FST priors as shallow fusion
The neural classifier doesn't know what Boston is. It knows that the
token-sequence Boston has appeared N times in training data labeled as
B-locality, and it builds a probability distribution accordingly. That's
fine until the model encounters something it's never seen — a town the
training corpus didn't cover, a venue with locality-shaped name fragments,
a foreign address pattern.
The FST priors fix this by giving the model world knowledge at inference time. They're an instance of shallow fusion — the same architectural pattern modern automatic speech recognition uses to blend acoustic models with language models. This article explains the shallow-fusion analogy and how the two FSTs in mailwoman (admin + morphology) compose with the encoder's emissions.
The shallow-fusion pattern
Speech recognition has the same shape of problem: a learned model (acoustic → phoneme sequences) needs world knowledge (which phoneme sequences are real words / valid sentences) it didn't learn from data alone. The solution that works in production: compute the acoustic model's posterior over phoneme sequences, ADD a logit bias from an independent language model, decode the combined distribution.
The acoustic model is the data-driven learner. The language model is the world-knowledge source. They compose additively: the LM's bias amplifies acoustic decisions consistent with valid words and suppresses ones that aren't. Neither replaces the other — the acoustic model handles novel words the LM doesn't have, the LM handles ambiguous audio the acoustic model can't disambiguate alone.
The mailwoman mapping
| Speech recognition | Mailwoman |
|---|---|
| Acoustic model (DNN over audio) | Neural encoder (transformer over tokens) |
| Pronunciation lexicon (FST) | Admin FST (token sequences → WOF placetypes) |
| Language model (n-gram or RNN) | Morphology FST (street affixes → BIO labels) |
| Shallow fusion at decode time | Additive emission biases at Viterbi time |
The math is the same. Per-token emissions from the encoder get additive logit biases from each prior, then Viterbi decodes the combined distribution:
final_emissions = encoder_logits + queryShape_bias + admin_fst_bias + morphology_fst_bias
viterbi_path = viterbi(final_emissions, transitions_mask)

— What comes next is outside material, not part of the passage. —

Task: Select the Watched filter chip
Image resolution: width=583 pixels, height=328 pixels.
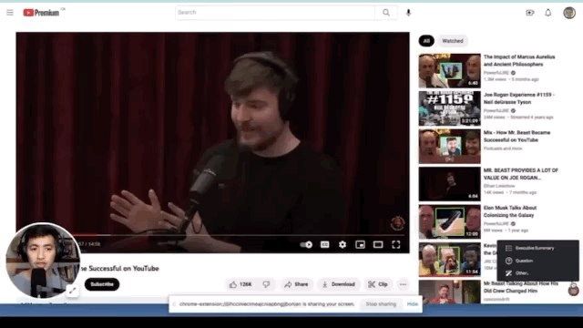Action: pos(453,41)

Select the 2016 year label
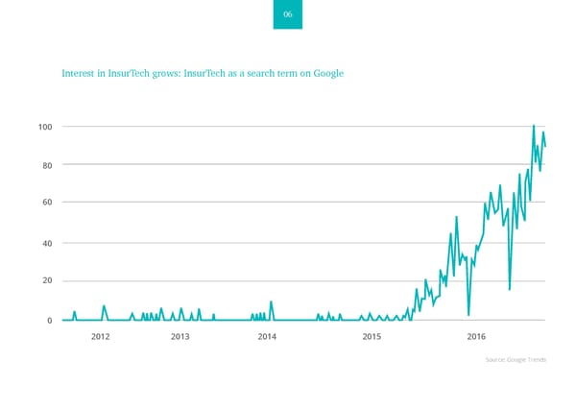(476, 336)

The biases are capped at 3.0 logits (per the FST gazetteer prior design). A confident encoder decision (raw logit > 5) is not overridden by a 3-logit bias. But when the encoder is uncertain (raw logit ~0), a 3-logit positive bias is decisive.
The admin FST
Pre-computed at build time from the WOF SQLite gazetteer. For each
WOF placetype (country, region, county, locality, borough,
neighbourhood, postalcode, campus, dependency) and each
country in scope, every place name is tokenized and inserted into a
trie. Terminal states carry PlaceEntry records:
PlaceEntry {
wofID, // unique place ID in WOF
placetype, // 'locality' | 'region' | ...
name, // canonical name
parentChain, // [country_id, region_id, ...] for context
importance, // Wikipedia-based ranking [0..1]
lat, lon
}
At inference, the matcher walks token sequences through the trie. When
a sequence ends at an accepting state, the prior generates a positive
bias toward the matching placetype's BIO labels (B-locality for a
locality match, etc.) AND a negative bias against competing tags on
those same tokens (B-street, B-house_number, B-venue).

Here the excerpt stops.